Readers-Writers Problem | Writers Preference Solution
Prerequisites — Readers-Writers Problem | Set 1 (Introduction and Readers Preference Solution), Semaphores in Process Synchronization
In Process-synchronization, there is a very classical synchronization problem named as Readers-writers problem. The problem has several sub-problems or variations all involving priorities, one of which is discussed in the above post. The second variation goes by the name Writer-priority readers-writers problem.
The set of variables used to solve the problem are:-
- The readers, which keeps the track of how many readers are there at a time.
- Mutex, protects the shared variables.
- Idle, is used to indicate the number of threads(reader or writer) in the critical section. If they’re no threads, then it should be 1, otherwise 0.
int readers = 0 //Keeps the count of readers idle = Semaphore (1) // 1 if no threads are present, else 0 mutex = Semaphore (1) //Mutex protects the shared counter
For the Semaphore variable,
wait() means “wait until a condition is true” and
signal() means that “signal that the condition is true”
readSwitch = Lightswitch () writeSwitch = Lightswitch () noReaders = Semaphore (1) noWriters = Semaphore (1)
First, let’s explore the scenario when Reader has priority over writer.
The problem statement: It states that, once a reader is ready, then readers may read the file. In other words, no reader should wait if the reader has access to the object, while the writer waits till the reader to complete it.

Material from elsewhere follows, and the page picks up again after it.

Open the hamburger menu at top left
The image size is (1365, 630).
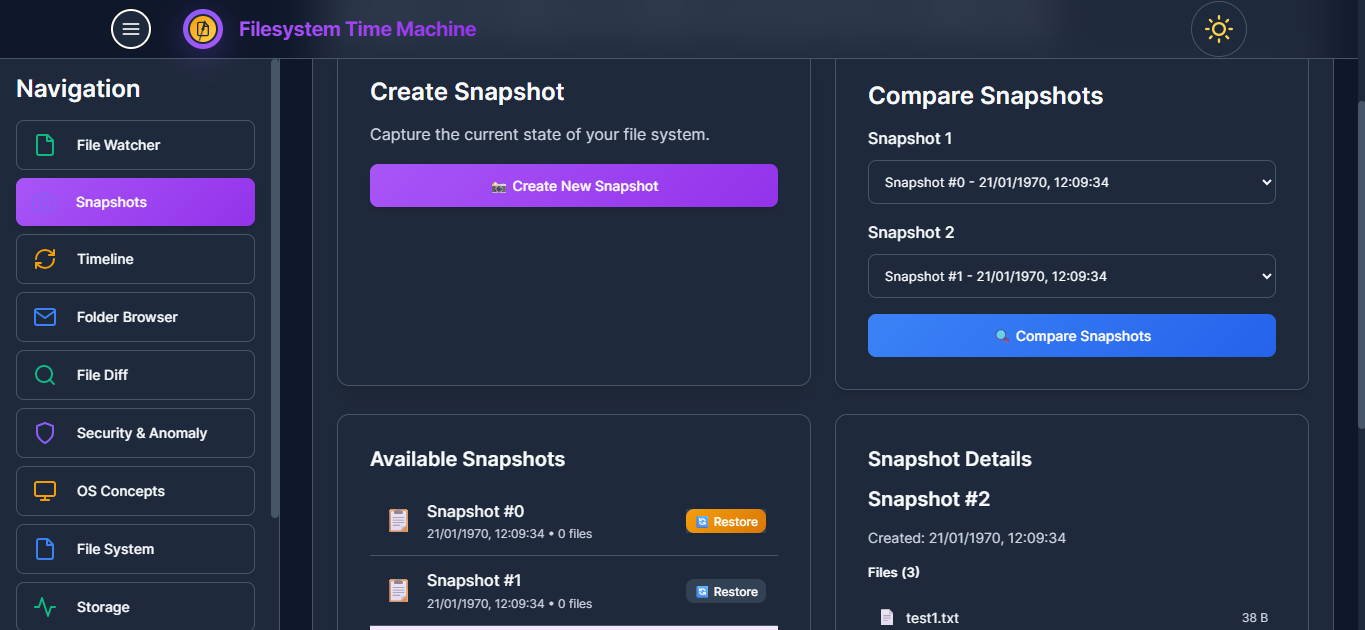click(x=130, y=29)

Solution when reader has priority over writer
- Writer requests entry to the critical section
- If allowed then, it holds noReaders, and writes. Else it waits in the queue, till wait() is true
- It exits the critical section
Here is the writer code:
idle.wait() //Waits till the critical section is empty. //Critical Section for the Writer idle.signal() //Signals that the critical section is empty.
Here, when the writer was in the critical section, no other thread( i.e. reader or writer) was present in the Critical section. First, a reader checks whether the critical section is empty or not. If empty, it proceeds there and bars the writer from entering.
- Reader requests for entry in the critical section.
- if allowed, then It holds noWriters, Since it holds the mutex, any subsequent readers queue on mutex. Subsequent readers can still enter
- Reader exits the critical section.
Here is the reader code :
readSwitch.lock ( noWriters ) //Locks the writer noReaders.wait () signaling // Waits till the reader exits the critical section //critical section for readers noReaders.signal () //Signals that reader has exited from the Critical section readSwitch.unlock (noWriters) // Unlocks the reader.
The problem statement: It requires that, once a writer is ready, that writer performs its write as soon as possible. In other words, if a writer is waiting to access the object, no new readers may start reading.
Solution when Writer has the Priority over Reader
- Reader requests the entry to the critical section
- If allowed, then,
- It holds noWriters, but it doesn’t hold noReaders. Thus if a writer arrives it can lock noReaders, which will cause subsequent readers to queue.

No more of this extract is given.